Shifting demographics of abortion and the political fall-out

An important new report from the Alan Guttmacher Institute analyzes trends in abortions from 1974 to 2004, a time frame that dramatically highlights generational shifts among American women. The key findings:

* The overall rate of abortions is at its lowest level today since 1974. It peaked in 1980, and the rate today has dropped almost one-third (from 29 per 1,000 women to 20 per 1,000 women) from the 1980 peak.

* BUT – the rates have fallen much less among non-white and low-income women.
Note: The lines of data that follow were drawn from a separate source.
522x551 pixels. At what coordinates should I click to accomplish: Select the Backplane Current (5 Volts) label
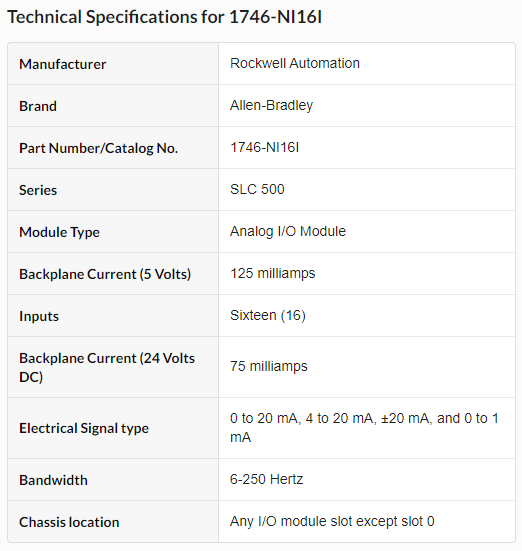(105, 274)
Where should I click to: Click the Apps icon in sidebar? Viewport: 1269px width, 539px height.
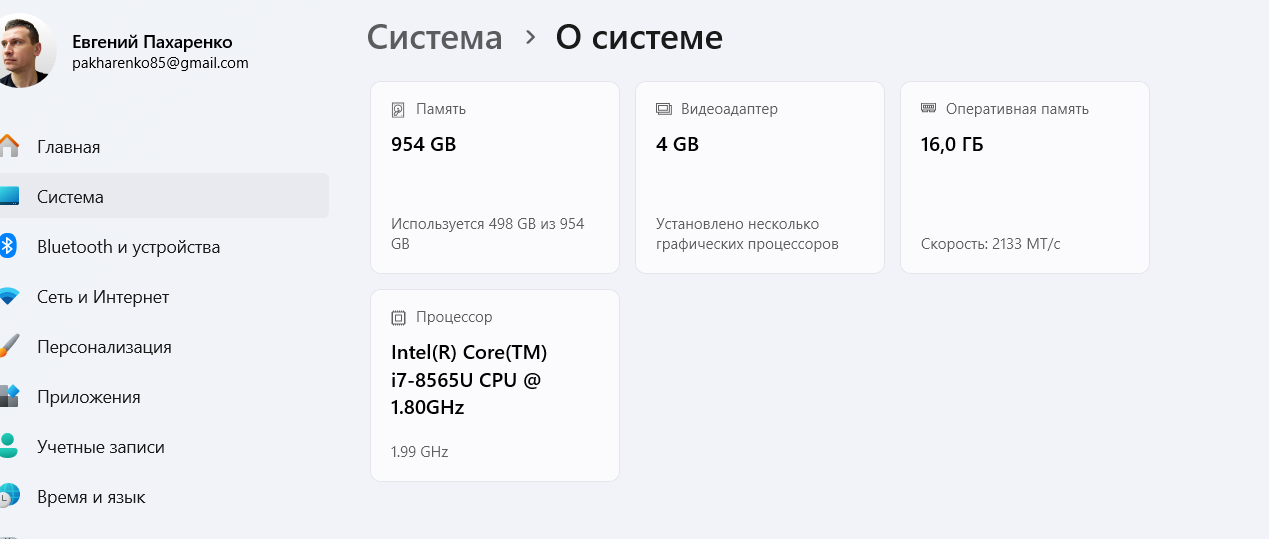pos(9,396)
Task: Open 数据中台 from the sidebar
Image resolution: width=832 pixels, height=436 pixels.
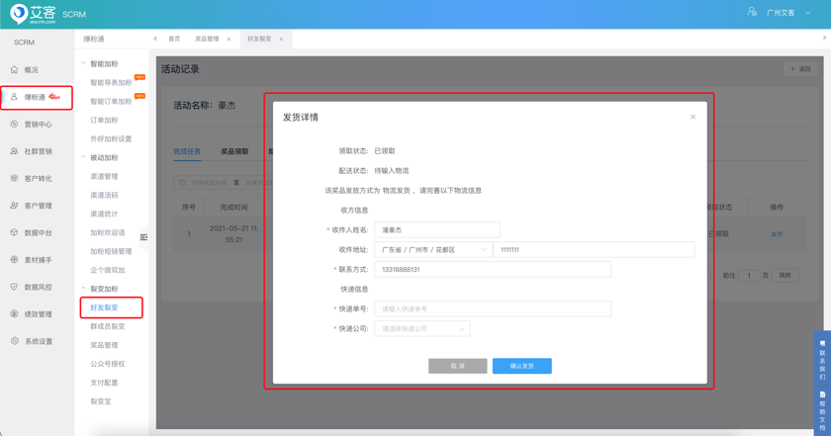Action: pyautogui.click(x=14, y=232)
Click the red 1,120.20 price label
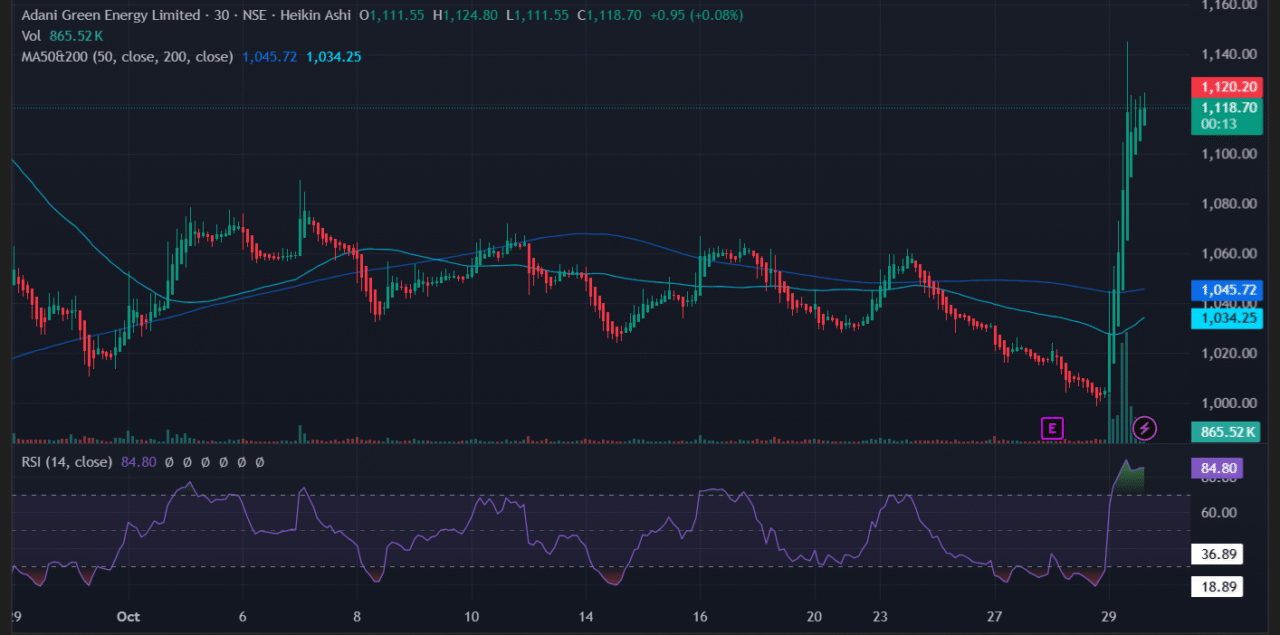This screenshot has width=1280, height=635. coord(1227,87)
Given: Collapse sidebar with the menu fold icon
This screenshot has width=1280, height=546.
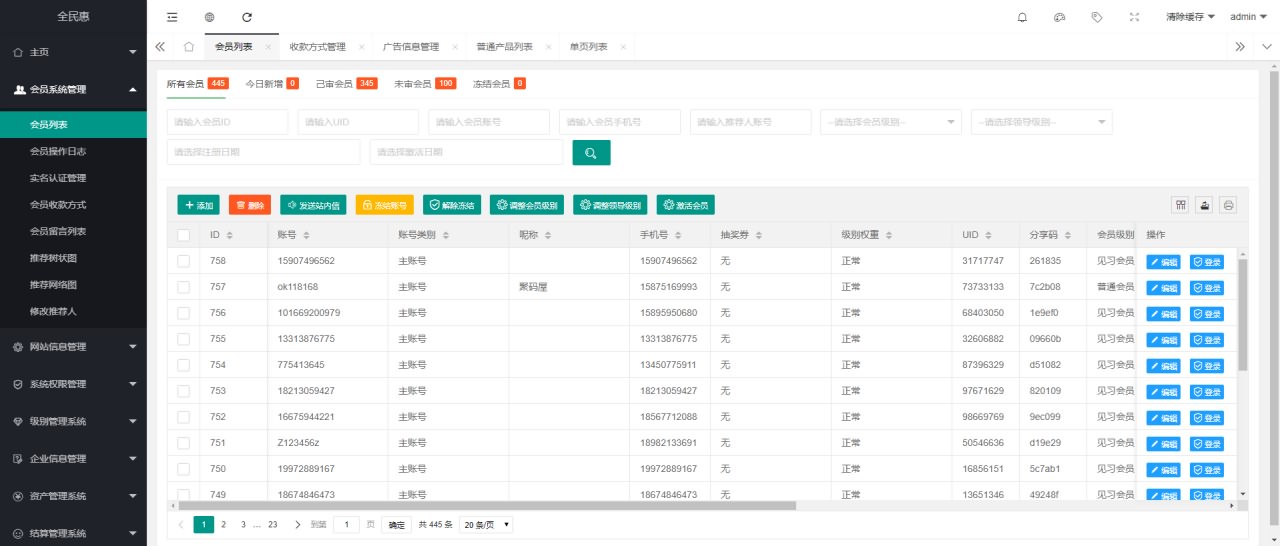Looking at the screenshot, I should point(172,17).
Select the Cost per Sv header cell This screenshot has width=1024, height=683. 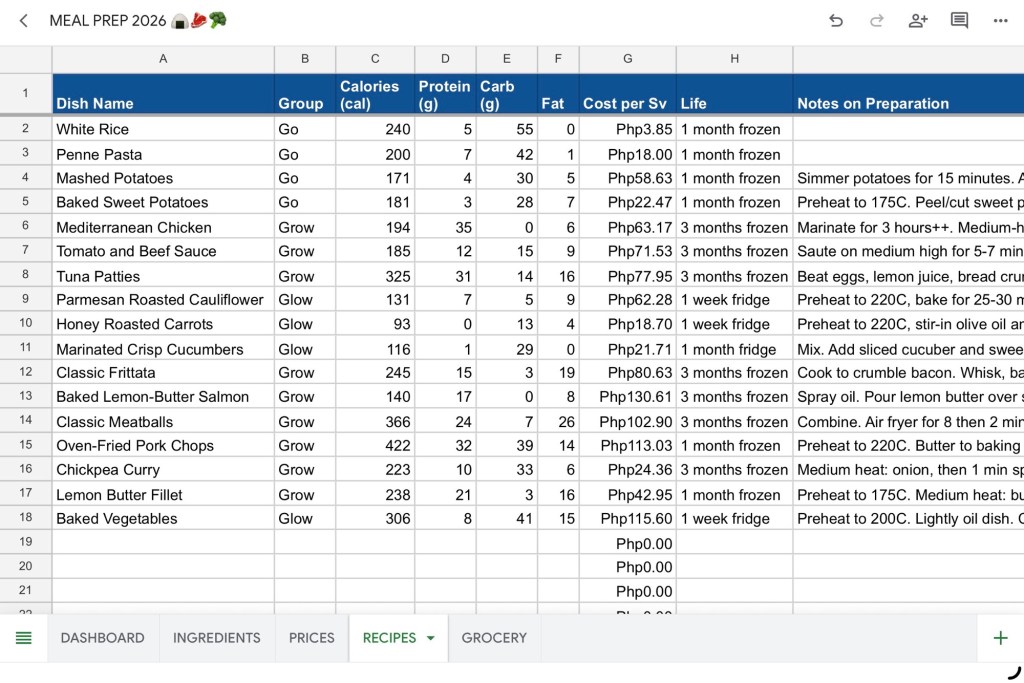pos(627,94)
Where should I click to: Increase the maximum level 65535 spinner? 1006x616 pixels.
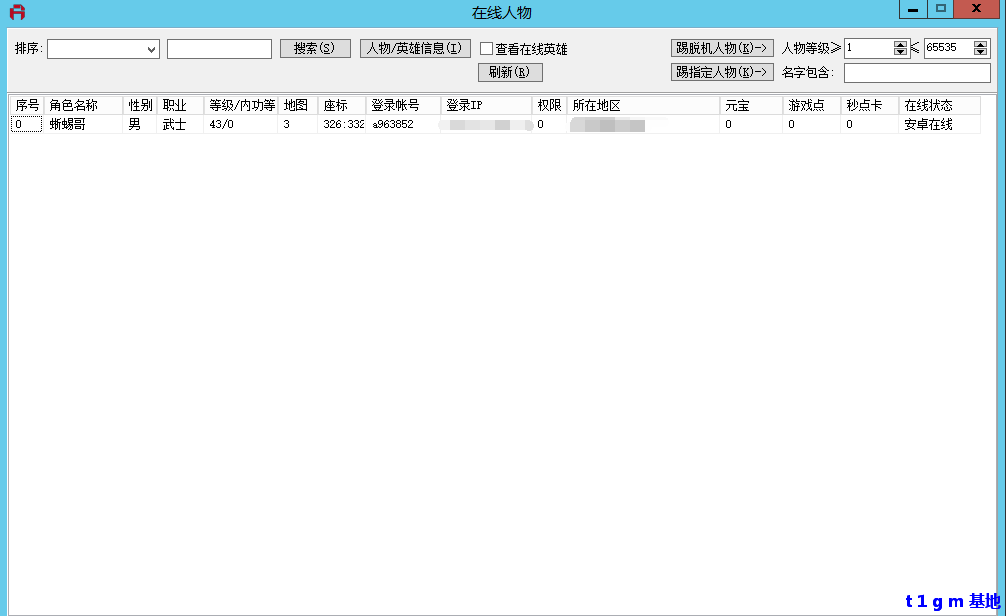980,44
As a result, the net effect is that abortions are becoming more concentrated among women of color than among white women, and likewise for low-income, rather than middle- and upper-income women.

About 70 per cent of all pregnancies among African-American women are unintended, compared with 48 per cent of pregnancies across other racial groups.

The social reality for each group is reflected in the fact that 5 per cent of black women had an abortion in 2004, compared to 3 per cent of Hispanic women and 1 per cent of white women.

The remarkable drop in the overall rate is proof that something is working to prevent unwanted pregnancy, since the abortion rate is an artifact of the unwanted pregnancy rate. It’s frustrating that the fundies try to claim the credit for abstinence only programs – frustrating because many other studies show that those programs are generally failures.

My bigger concern is about what the political fall-out of these demographic changes will be for a woman’s right to have an abortion. Some of the groups litigating abortion rights in the 1970’s stressed that the lack of legal abortions had a disproportionate impact on poor women – there was a “poverty” amicus brief in Roe v Wade, built on an equal protection theory. But the face of the abortion issue was that of a white middle-class young woman, a face that – whatever its other problems – also signaled that this was a demand that cut across almost every segment of American society.

I worry that the AGI report data tell us that abortion is becoming more a minoritarian issue. If so, we are at a moment when social policy and law can move in one of two directions. Our society could move to change the life circumstances of the young women who now face unwanted pregnancy, and therefore seek abortion, at much greater rates than other American women, by providing real choices over their futures. Or, we could – silently, without acknowledgment – continue down the path of cutting them loose from whatever remains (not much, it seems in the moment) of the American vision of a decent middle-class life of work, family and aspiration.